**Exercise details**
Take the entries below and write them out exactly, with each picture removed.

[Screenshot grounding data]
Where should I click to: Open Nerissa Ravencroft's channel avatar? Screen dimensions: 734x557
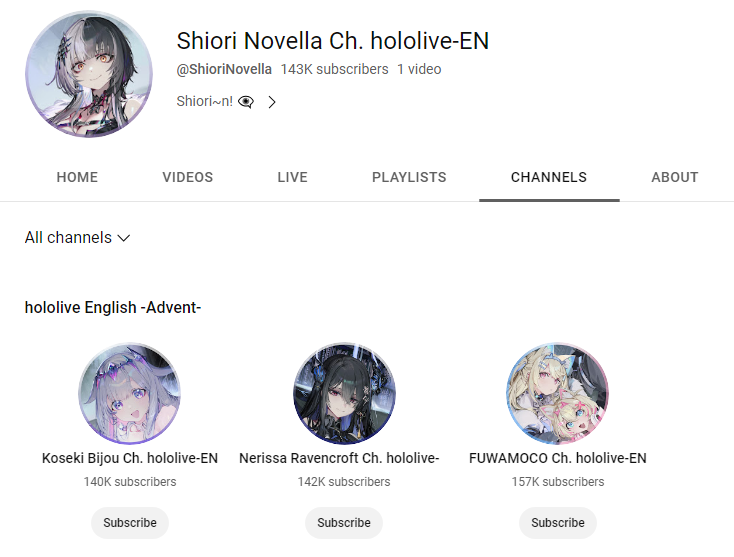click(344, 393)
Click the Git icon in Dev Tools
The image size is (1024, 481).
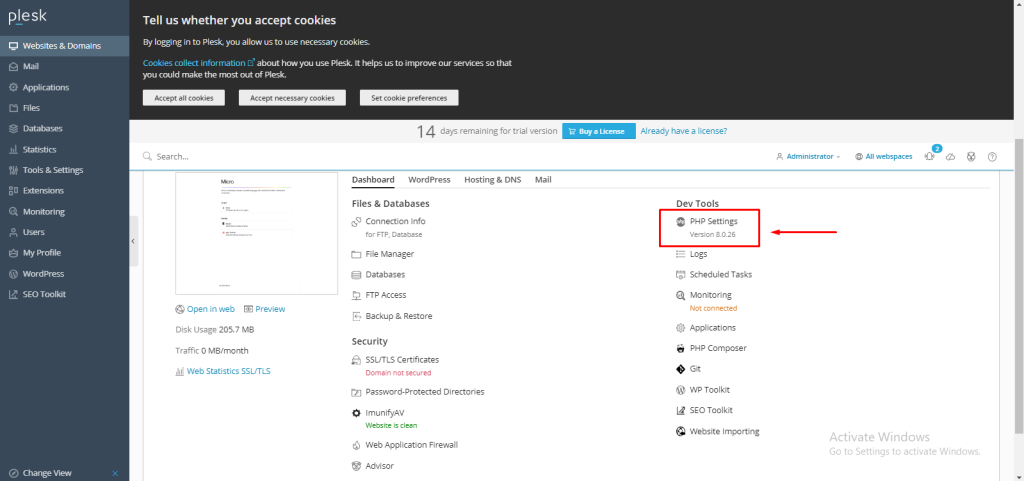[681, 369]
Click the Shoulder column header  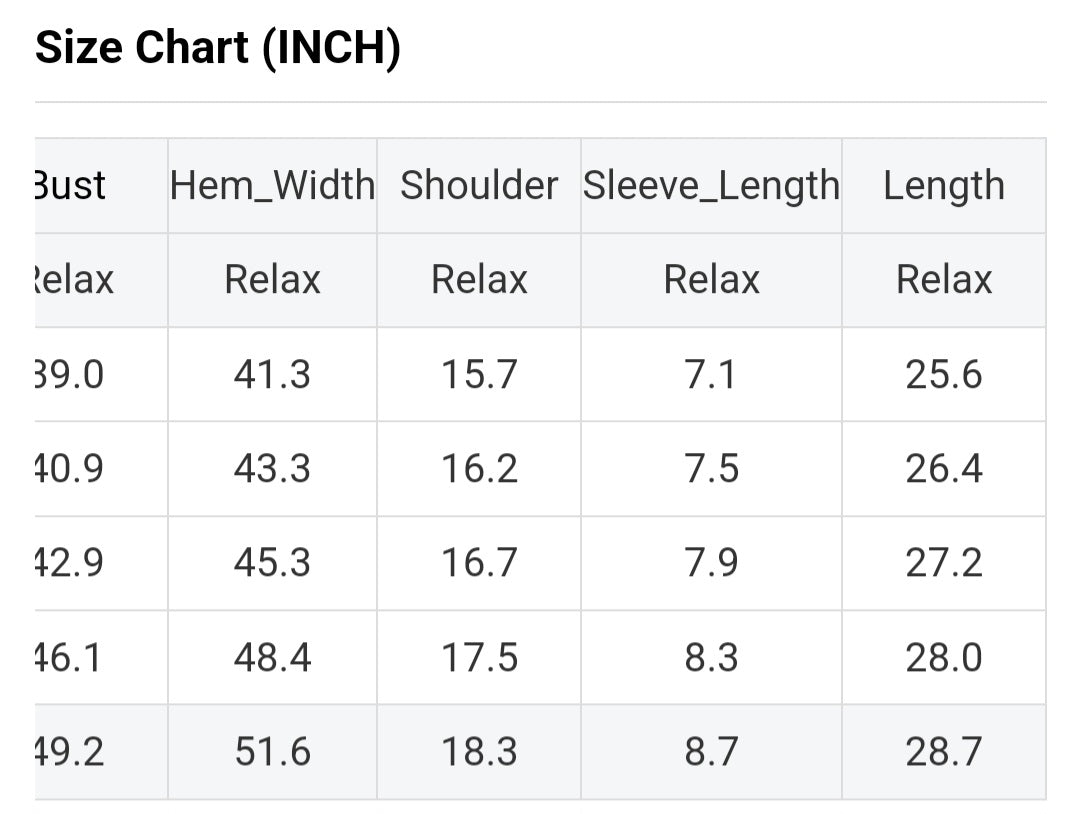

**Answer space**
Where should I click to: Open Nerissa Ravencroft's channel avatar? Screen dimensions: 734x557
click(344, 393)
Click the Git icon in Dev Tools
The image size is (1024, 481).
[681, 369]
Click the Shoulder column header  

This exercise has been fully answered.